Compare a Seated Dumbbell Overhead Press to a Standing Dumbbell Push Press. Both are good variations, but standing and using leg drive to press the weight overhead works more muscle and accomplishes more in the same amount of time.
Don’t dread the movements that challenge you the most. Embrace them. Use them to target your weak points and learn more about your body. This approach will make you bigger and stronger in long run.
Here are upper-body exercise variations worth the extra effort.
Upper-Body Exercises
Z Press
The Z Press is an advanced overhead press that eliminates the need for assistance from your legs. This puts more emphasis on your shoulders and core, and forces you to maintain good form.

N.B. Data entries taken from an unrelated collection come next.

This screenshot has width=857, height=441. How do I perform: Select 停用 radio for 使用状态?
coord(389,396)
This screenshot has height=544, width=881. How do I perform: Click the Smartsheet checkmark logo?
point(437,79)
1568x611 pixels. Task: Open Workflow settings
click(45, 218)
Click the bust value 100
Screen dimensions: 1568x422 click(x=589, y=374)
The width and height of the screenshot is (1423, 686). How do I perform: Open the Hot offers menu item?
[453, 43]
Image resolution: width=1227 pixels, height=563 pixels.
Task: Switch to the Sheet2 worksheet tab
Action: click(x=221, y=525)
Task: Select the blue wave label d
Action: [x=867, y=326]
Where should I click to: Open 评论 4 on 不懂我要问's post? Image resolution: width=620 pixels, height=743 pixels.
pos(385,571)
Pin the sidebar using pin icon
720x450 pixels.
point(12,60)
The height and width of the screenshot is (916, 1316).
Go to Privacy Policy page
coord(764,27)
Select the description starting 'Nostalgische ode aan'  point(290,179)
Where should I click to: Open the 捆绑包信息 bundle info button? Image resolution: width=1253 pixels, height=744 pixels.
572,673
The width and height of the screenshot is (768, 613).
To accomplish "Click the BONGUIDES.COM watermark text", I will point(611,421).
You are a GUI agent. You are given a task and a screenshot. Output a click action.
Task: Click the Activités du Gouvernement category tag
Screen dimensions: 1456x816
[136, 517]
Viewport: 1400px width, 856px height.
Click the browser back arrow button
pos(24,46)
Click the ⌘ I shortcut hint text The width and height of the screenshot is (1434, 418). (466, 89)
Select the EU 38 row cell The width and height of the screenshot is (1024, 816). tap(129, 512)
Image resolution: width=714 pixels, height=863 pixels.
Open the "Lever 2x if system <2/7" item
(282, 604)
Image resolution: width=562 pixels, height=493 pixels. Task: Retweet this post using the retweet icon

You should be mobile enough to keep your upper spine extended with enough core strength to prevent rounding forward from your lower back. Don’t expect to lift your normal shoulder press weight, because this is a tough variation.
Single-Arm Dumbbell Push Press
Performing a Push Press with just one dumbbell lets you use both of your legs to support one of your arms. This allows you to use a heavier load and increases the effectiveness of the exercise.
Use a neutral grip and engage your entire body to drive the weight straight overhead. Holding the load above you takes a lot of core and shoulder strength, so brace your abs and create tension by squeezing the dumbbell handle as hard as possible.
TRX Handstand Push-Ups
This is a great bodyweight exercise, which requires shoulder stability and strength to perform correctly. Use caution when setting up for this one; do not take it to complete muscular failure. Make sure you have strength left at the end of the set to walk your hands in safely.
If you’re uncomfortable doing a free handstand, this is a great movement because the TRX serves as a guide to keep you in the right position. It’s hard, but it will significantly benefit your upper body.